# Passage to read start

November 19, 2009

QCon 2009: Software Architecture for Cloud Applications

Michael Nygard

Cloud: any rapidly-provisioned, on-demand computing or application services.

Grid: large-scale computing services, typically hiterogeneous, distributed, and parallel.

Utility: "pay for what you use"

IaaS/PaaS/SaaS -- even though names are similar, they're not

Most of this talk will be discussing Cloud + IaaS

Recent on-demand models:

LHC, due to the amount of data generated by every collision
Utility computing: just a billing method; variable demand; ceiling usually capped
- Good for holiday volumes: to handle 2 months of the year they're overspending the other 10

Trends leading to clouds:

Virtualization
Commoditization
Horizontally scalable architecture
Rapid provisioning

Virtualization:

Be able to factor out devices and drivers
Applications can be as messy as they like (ISOLATION)
Take advantage of idle processing

Commoditization:

43 Dell M600 for cost of 1 HP 7410
Nothing in the former is hot-swappable, and it WILL break
...but you'll need to be able to fire up a new server really quickly

How is virtualization + cloud different? Related to who does what (admin or user), how quick + automatic provisioning is (if it's under programmatic control).

Cloud: specialized hardware is abstracted away -- load balancers, firewalls, SANs, etc. These get turned into declarative aspects rather than actual boxes. ("Environment: I need to allow a network connection from X to Y, and I need X GB of storage...")

Choosing a provider:

like corn farming: small margin, large fixed costs, scale essential
small providers won't be around long

Cloud near you ("private cloud" or a "fog"); some people don't call this a cloud, but since it fits a number of the characteristics above MN does.

Easiest way to get ready for cloud: do nothing! It'll work, but you'll miss out on some items.

Advantages.
- Scalability
- Bundling: be able to paper over operational failures
- Ephemerality
Risks:
- Availability: there are more moving pieces, which means risk to availability
- Geography
- Ephemerality

EC2 quirks:

"clean boot" is REALLY clean
local storaage not persistent
IP address not predictable

Controlling the flock of EC2s: talking via an API to your instances. You can talk via SSH or rdesktop to a single one also.

Bundling: start with an amz image (?); do stuff (install, configure), then you store it as S3 resource.

Can automate this and have your build server churning out fully bootable images.
~half of all failures come within 24 hours of change; this is because of bad change control, lack of automation
Plus side of ephemerality -- can fire up instance for user acceptance testing, then once it's good it's just a matter of assigning IPs. Once that's working for a while, you can just blow away the old machines.
- This is like trucking in a bunch of machines with every upgrade.

# Passage to read end
# Information given start

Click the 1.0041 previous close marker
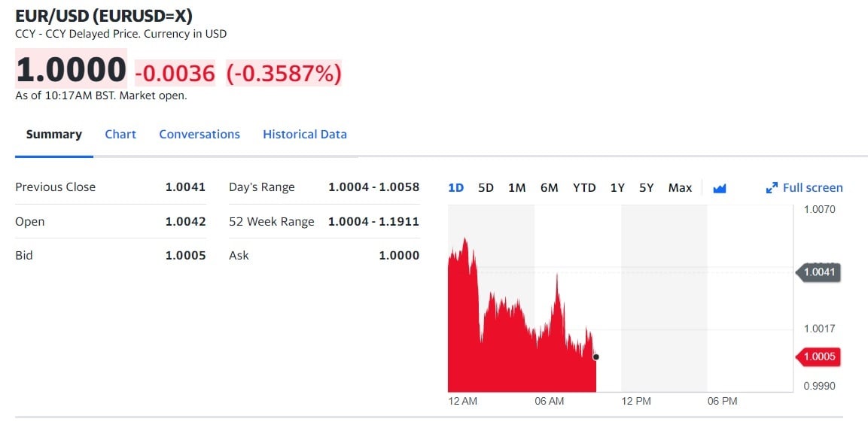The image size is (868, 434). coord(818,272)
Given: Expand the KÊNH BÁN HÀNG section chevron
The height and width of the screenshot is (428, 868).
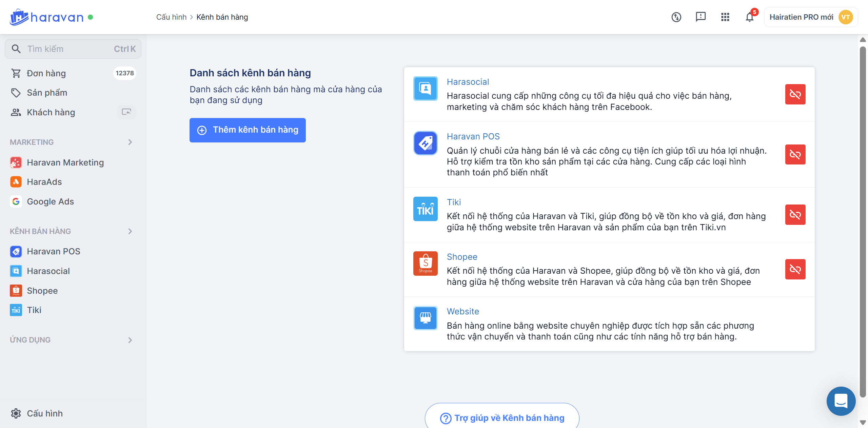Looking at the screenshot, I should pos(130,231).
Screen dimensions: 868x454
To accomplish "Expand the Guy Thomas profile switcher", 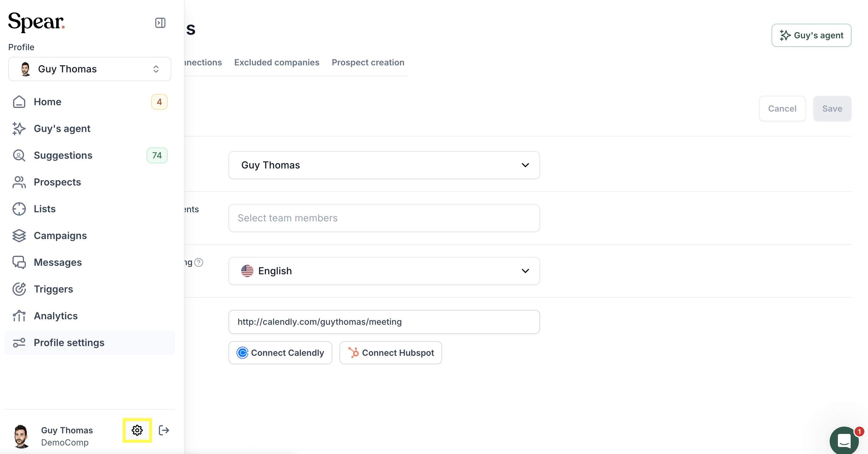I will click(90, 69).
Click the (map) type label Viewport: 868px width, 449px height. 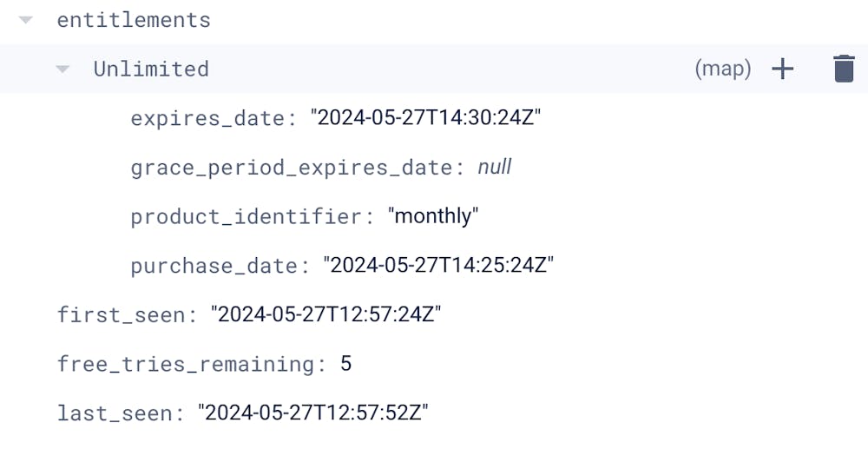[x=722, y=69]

# Information given end

▸ Set of tasks
A) Answer these from the notes on the cloud architecture talk:
(i) How many Dell M600 machines cost the same as one HP 7410?
(ii) Roughly what share of all failures come within 24 hours of a change?
(iii) What kind of farming is choosing a cloud provider compared to?
B) List every trend that the notes on the cloud architecture talk give as leading to clouds.
C) Write what comes next in the notes on the cloud architecture talk, picking up after their last line.

▸ Outputs by task
A)
(i) 43
(ii) About half
(iii) Corn farming

B)
Virtualization
Commoditization
Horizontally scalable architecture
Rapid provisioning

C)
Handling concurrent versions:

web assets: old version in URLs
integration points: version all protocols and encodings; client has to specify which one it's using
DB: migration automated; split into phases; expand first, contract later ("refactoring databases" has info on this)

Scalability: master/worker pattern

Workers pulling work off queue; master watching the workers and time to complete jobs; will fire up new EC2 instances if the work is taking too long(github recently talked about this)
NYTimes: converting 11 million articles, firing up several hundred servers for a weekend
animoto.com: were able to go from 50 to 5000 processing nodes in 1 week when they got popular (facebook, etc)

Map/reduce, hadoop; many workers in parallel; resilience thru re-execution; move computation to data. Amazon has 'Elastic Map/Reduce' which hides you from network topology requirements.

Scalability: horizontal replication -- make read-only snapshots of database, let them serve up data that changes very rarely.

Now have the ability to use declarative load balancing, automatic scaling. Every load balancer out there requires you to configure the workers in the pool, and when configuring must restart. This is a problem when new nodes can pop up automatically. Specify some tolerance of use, and if you go outside it we add another node; this gets put into the auto load-balanced group. (Takes about 5 minutes to react, "So if Oprah mentions you on twitter you're still dead.")
Natural affinity between cloud computing and open source.
Cache servers and in-memory data grids
- essential components; translate things you like to do least in the cloud and turn them into the things you like to do most.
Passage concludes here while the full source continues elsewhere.